Non dimentichiamo cos’è successo durante la rivoluzione francese dove veniva deciso che tutti dovevano bere lo stesso vino in quanto ognuno era uguale all’altro. Bisognerà attendere Napoleone III e gli intellettuali dell’800 per ritornare a produrre grandi vini, ognuno capace di raccontare le proprie caratteristiche.
Sorge quindi una prima domanda, quanti vini nel mondo restituiscono il gusto e la storia del luogo? Tutti i vigneti in Europa sono storici, Francia e Italia in primis, attraverso l’attenzione al clima, al suolo al terroir devono essere capaci di ispirare la viticoltura nel mondo. Una attenzione doverosa riposta ai vini del luogo, del proprio territorio, affinché abbiano un futuro legato alle loro diversità, servendosi anche della degustazione Geo-Sensoriale, che dovrà essere arricchita delle conoscenze attuali, concorrendo così alla difesa della cultura storica vitivinicola contro la logica dell’industria vinicola che mortifica i territori, generando sempre più prodotti lineari, banali ed uguali privi di memoria.
Come diceva Henry Jayer, il vino non nasce per esser annusato, è fatto per essere bevuto. Degustare alla maniera dell’intenditore non squalifica l’analisi sensoriale, ma la riconduce alla sua storia e al suo ambito.
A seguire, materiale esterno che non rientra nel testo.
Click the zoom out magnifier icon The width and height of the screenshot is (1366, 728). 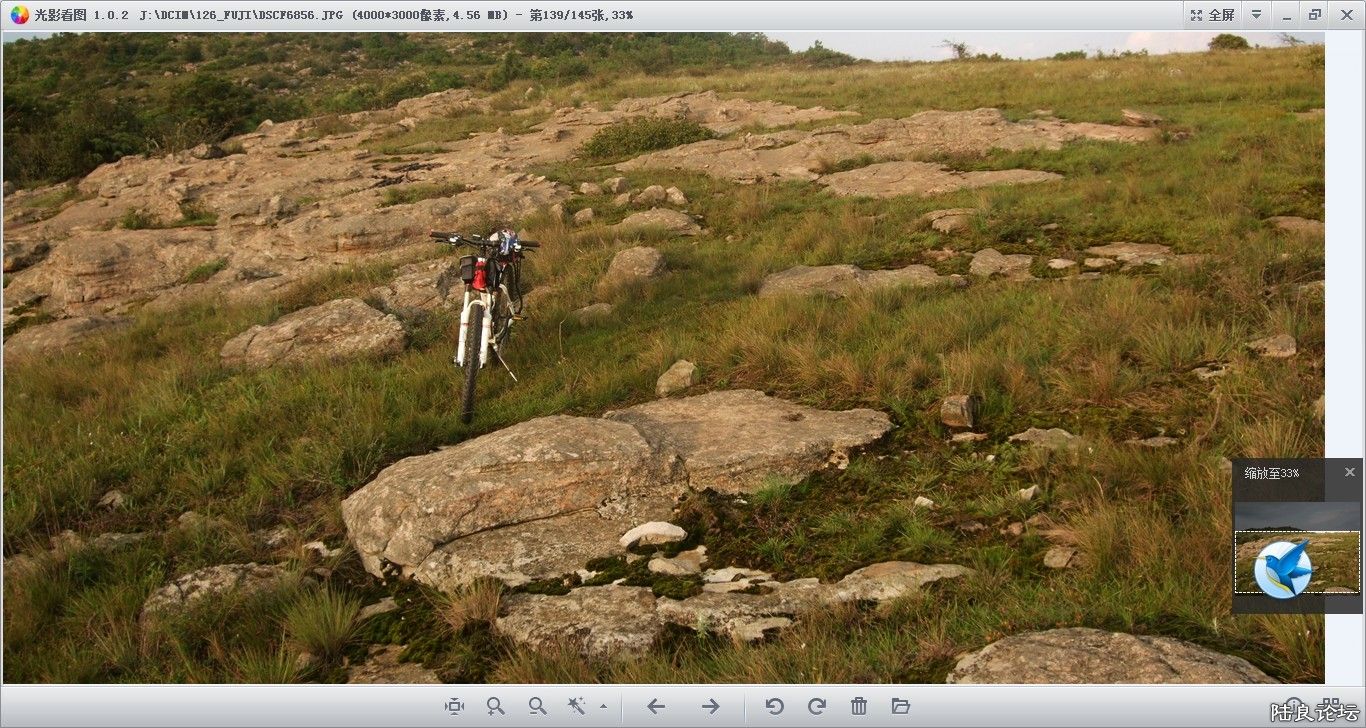coord(538,706)
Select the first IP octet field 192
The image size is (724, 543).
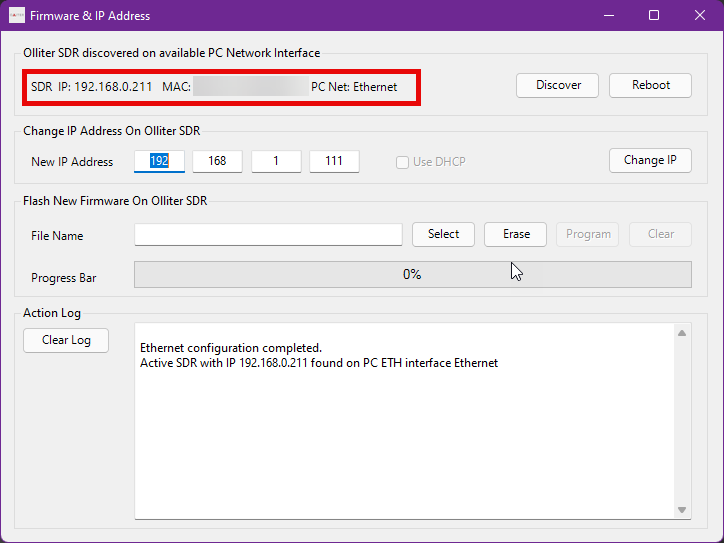tap(160, 161)
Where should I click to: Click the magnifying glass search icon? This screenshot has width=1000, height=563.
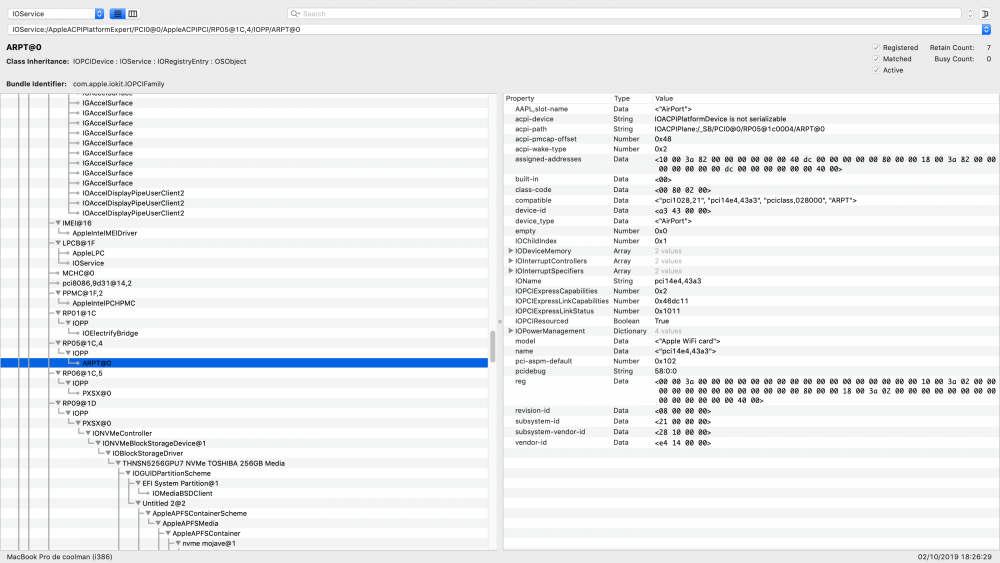pyautogui.click(x=295, y=14)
Un’altra domanda posta conduce alla tecnica gustativa, è opportuno approcciarsi al vino attraverso la tecnica dell’analisi sensoriale o tornare al tastevin, attraverso la degustazione geo-sensoriale.
La risposta è senza dubbio legata alla salvaguardia territoriale e dei suoi vitigni storici a fronte dell’industria vinicola, sapendo ben equilibrare le varie metodiche gustative capaci di portare avanti la conoscenza del territorio e del suo forte legame vitivinicolo con la consapevolezza che quando si parla di terroir si espongono i vini aventi una propria appartenenza territoriale nella quale confluiscono scelte produttive legate alla climatologia zonale, alle diversità di suolo, alle consuetudini di potatura, al metodo di raccolta, ai processi di vinificazione e alla maturazione in opportuni recipienti.
Come scriveva Robert Louis Stevenson, il vino è poesia in bottiglia e aggiungiamo, non tutti sanno recitare o decantare una poesia, occorre passione, conoscenza, in parole povere “amore per ciò che si fa”.